[[ Data to process open ]]
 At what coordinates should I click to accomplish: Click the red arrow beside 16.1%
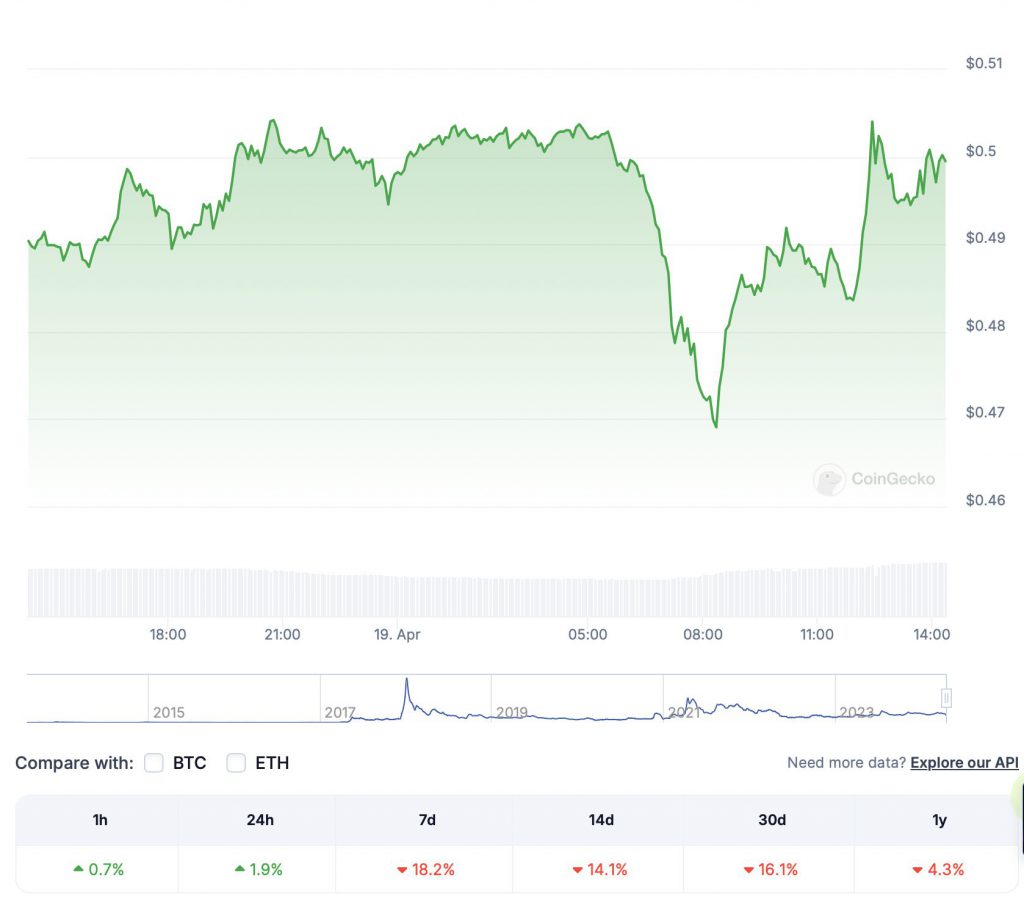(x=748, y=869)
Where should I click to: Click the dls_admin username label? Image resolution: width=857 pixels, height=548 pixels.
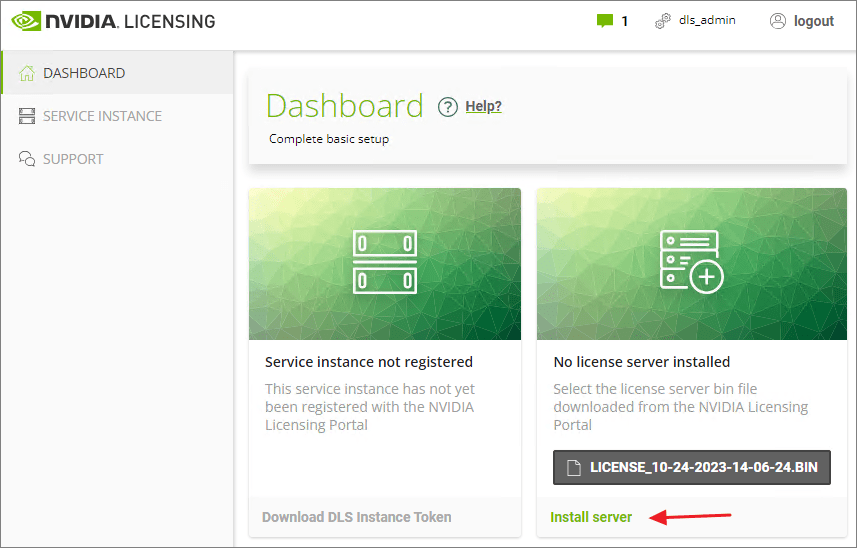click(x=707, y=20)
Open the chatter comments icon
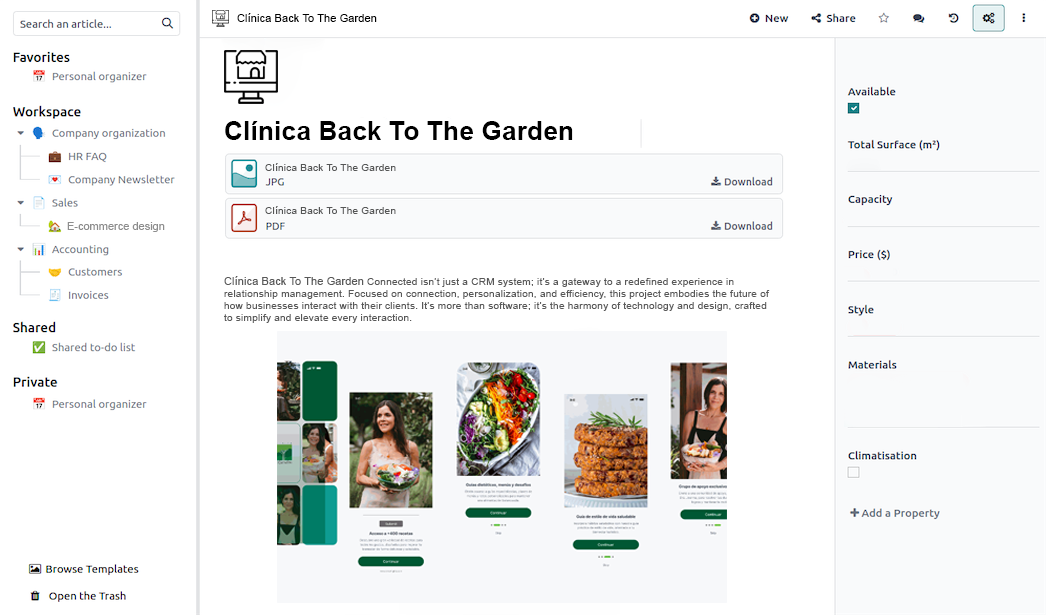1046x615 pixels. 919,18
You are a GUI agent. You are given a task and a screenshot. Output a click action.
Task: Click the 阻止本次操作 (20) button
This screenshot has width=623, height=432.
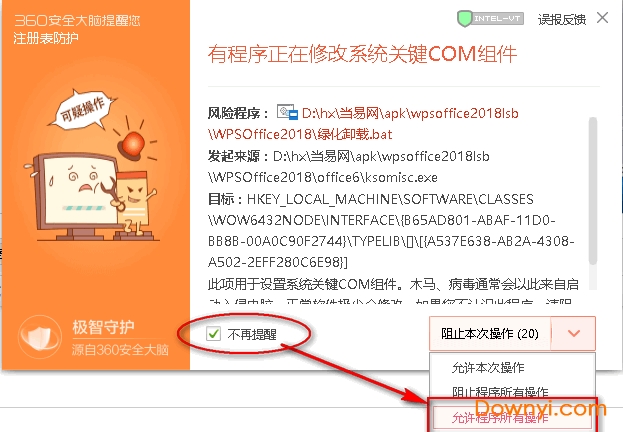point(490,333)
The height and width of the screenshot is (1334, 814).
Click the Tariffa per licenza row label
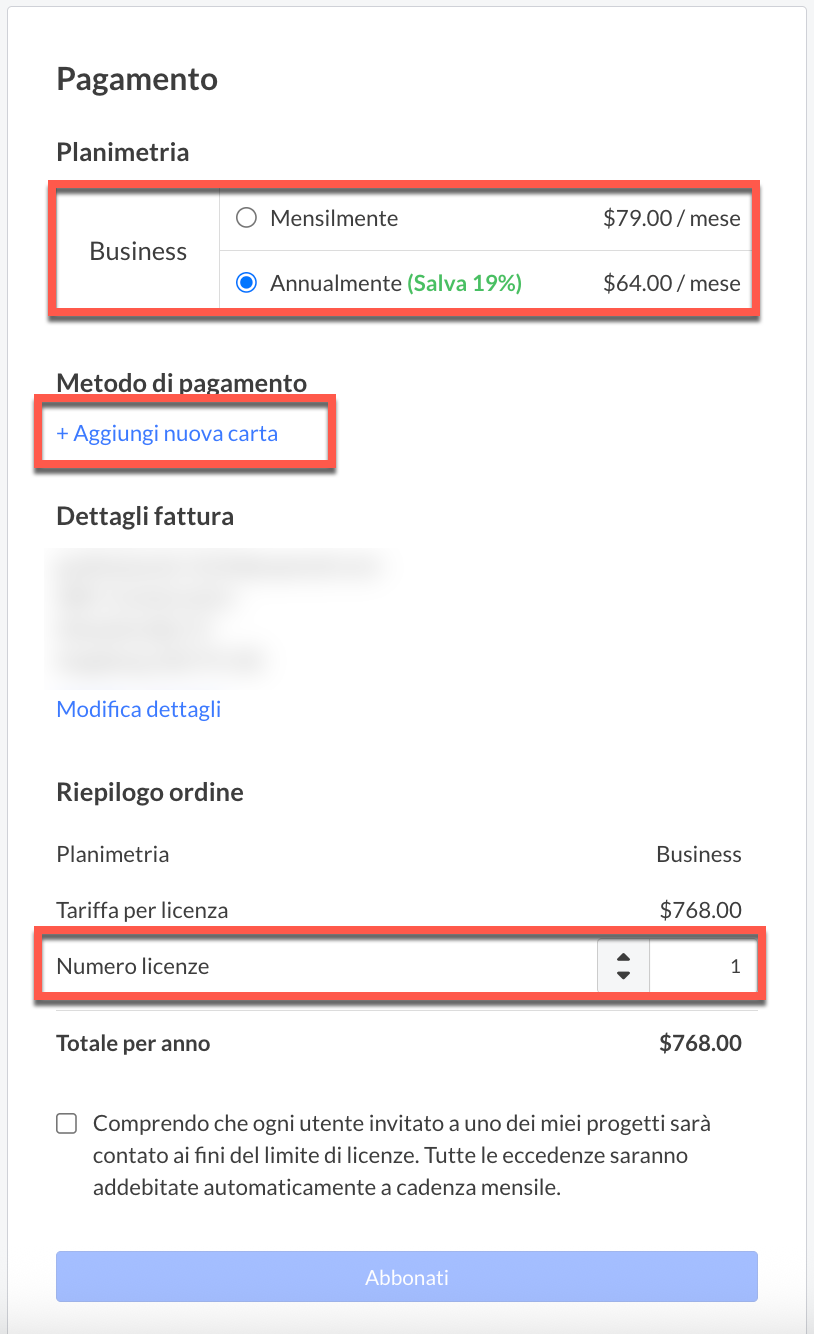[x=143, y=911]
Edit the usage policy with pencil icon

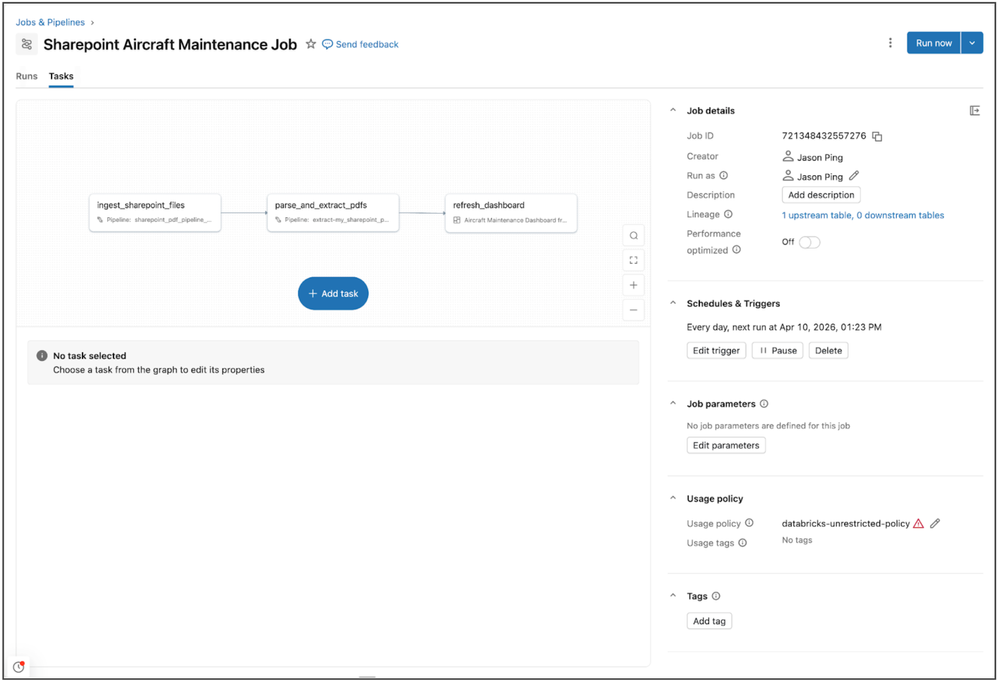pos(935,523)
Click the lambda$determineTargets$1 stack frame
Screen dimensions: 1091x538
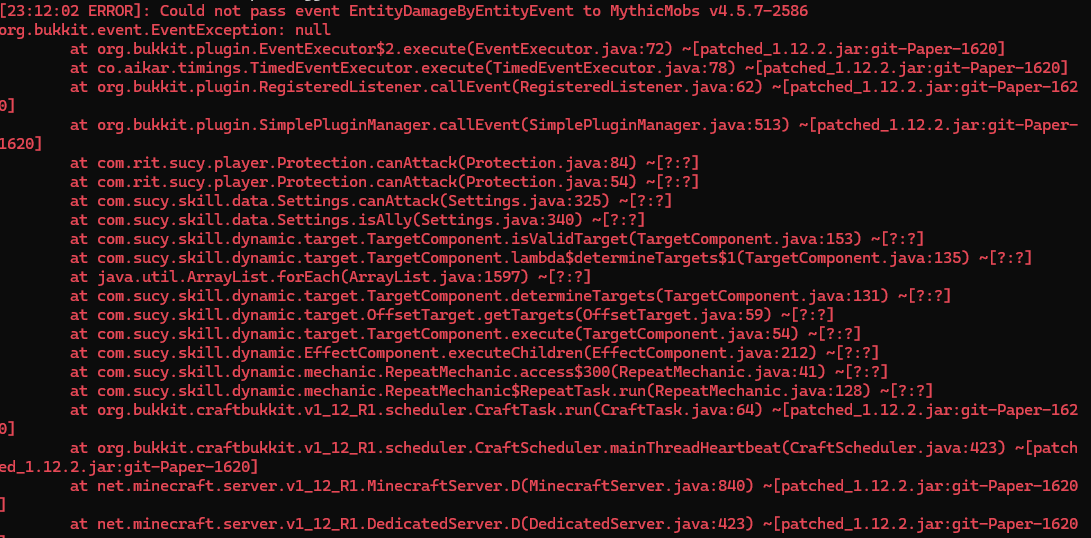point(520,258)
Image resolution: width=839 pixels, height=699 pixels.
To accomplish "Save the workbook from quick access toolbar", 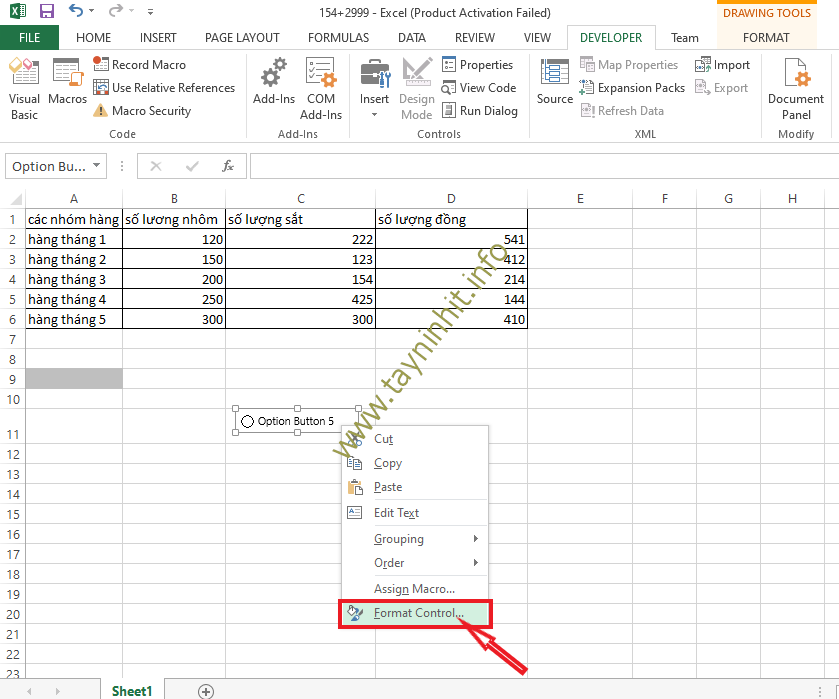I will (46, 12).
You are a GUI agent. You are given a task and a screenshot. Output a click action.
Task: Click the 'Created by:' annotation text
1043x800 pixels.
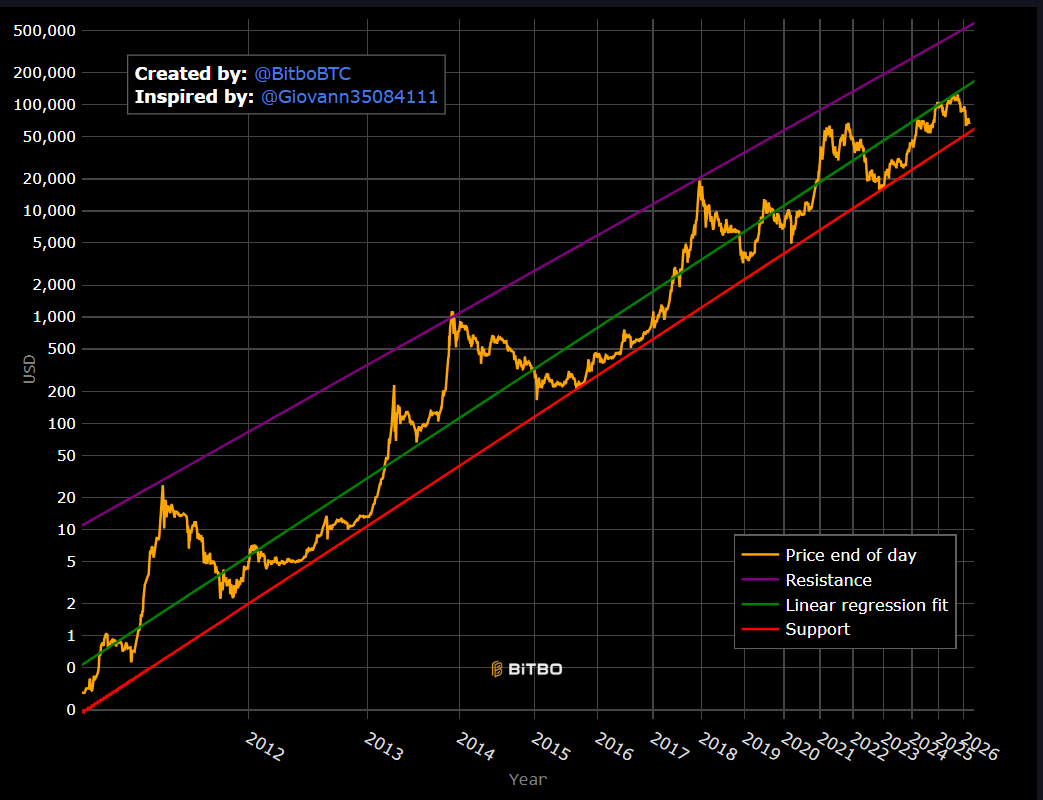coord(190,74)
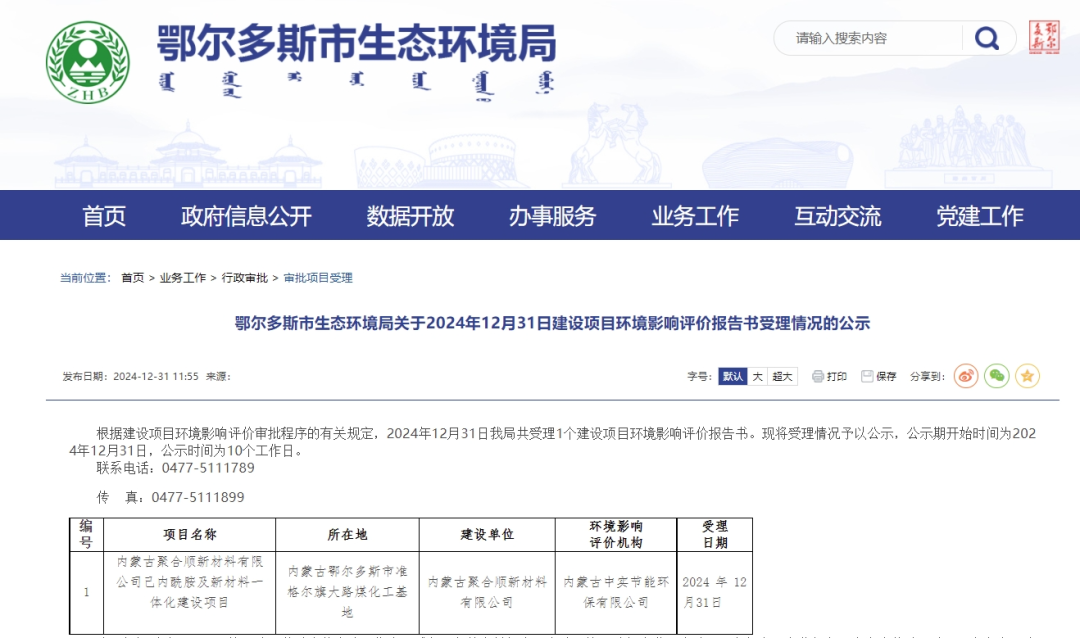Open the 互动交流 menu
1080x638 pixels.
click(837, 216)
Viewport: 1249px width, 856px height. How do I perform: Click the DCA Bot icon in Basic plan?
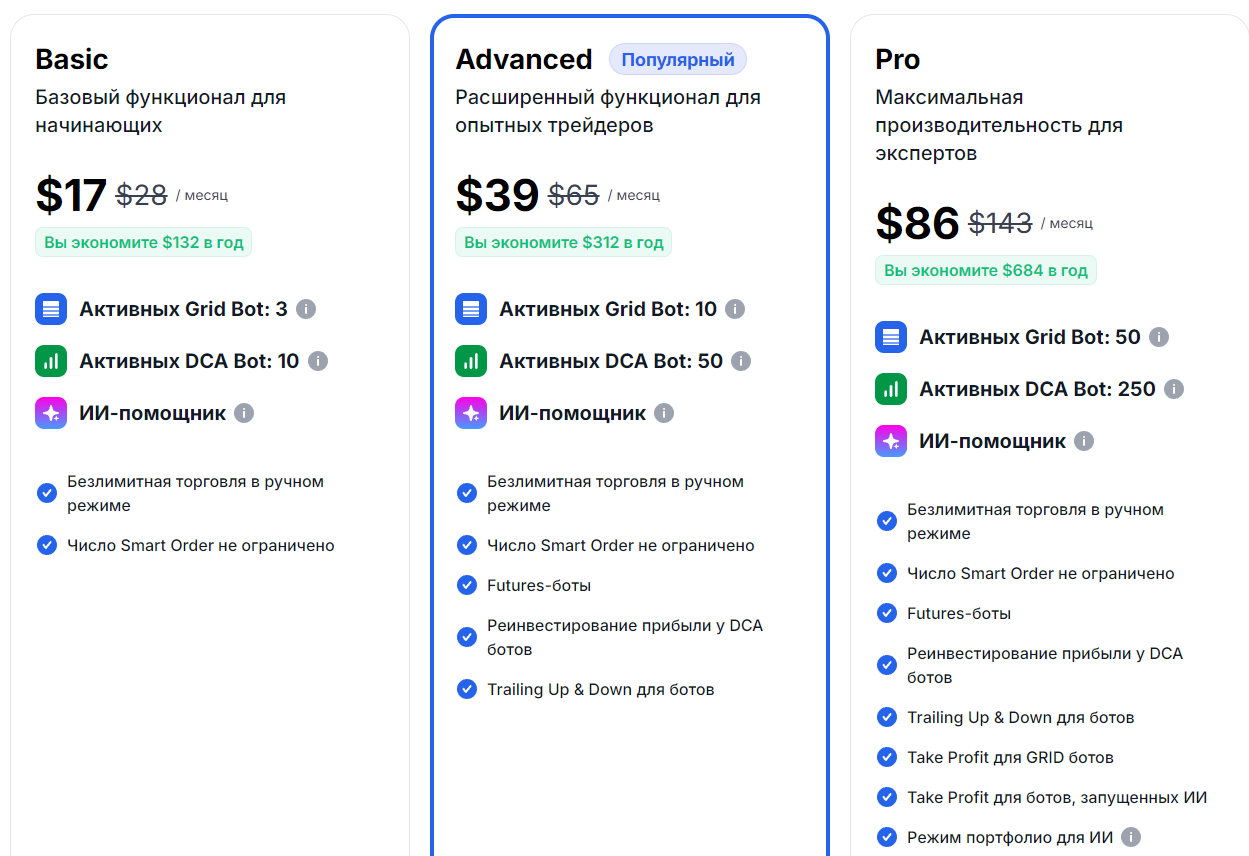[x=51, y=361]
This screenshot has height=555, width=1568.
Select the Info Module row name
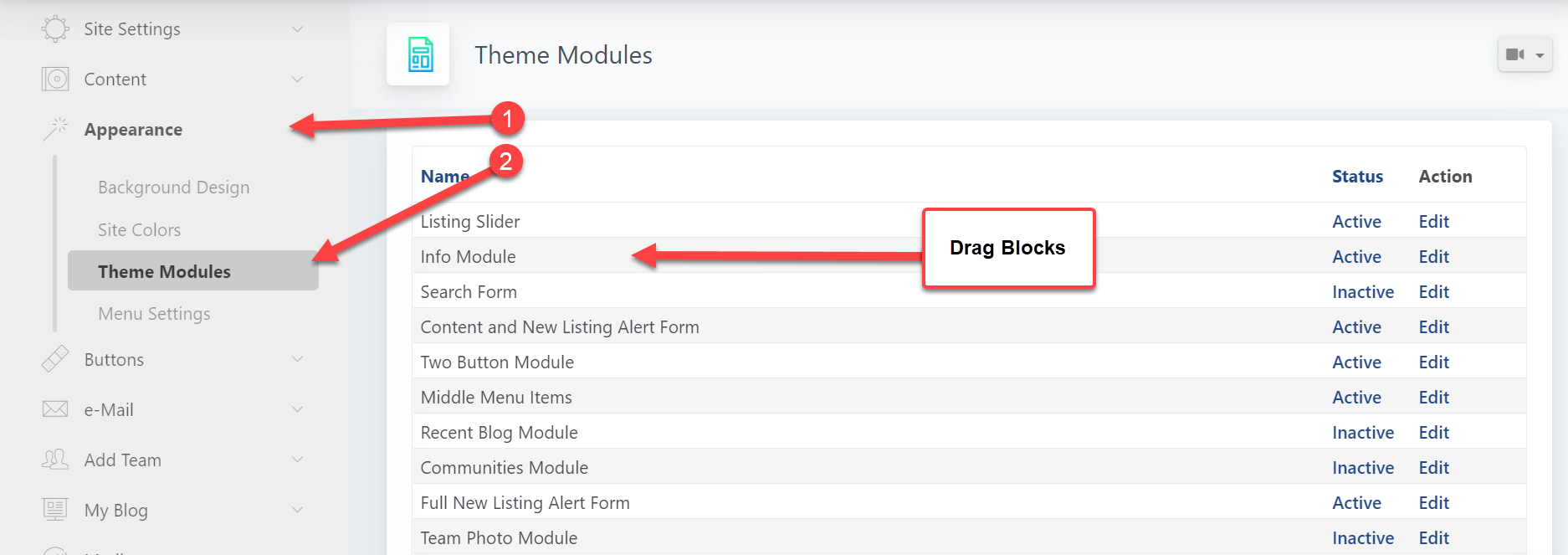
[[ Data to process closed ]]
- **Task instructions**
Begin with the line containing "Viewport: 1249px width, 856px" and end with the last line of the entries above. Copy those lines exactly, both ends included, and drop every picture.

- **Exercise response**
Viewport: 1249px width, 856px height. How do I perform: Click the DCA Bot icon in Basic plan?
[x=51, y=361]
This screenshot has height=555, width=1568.
Select the Info Module row name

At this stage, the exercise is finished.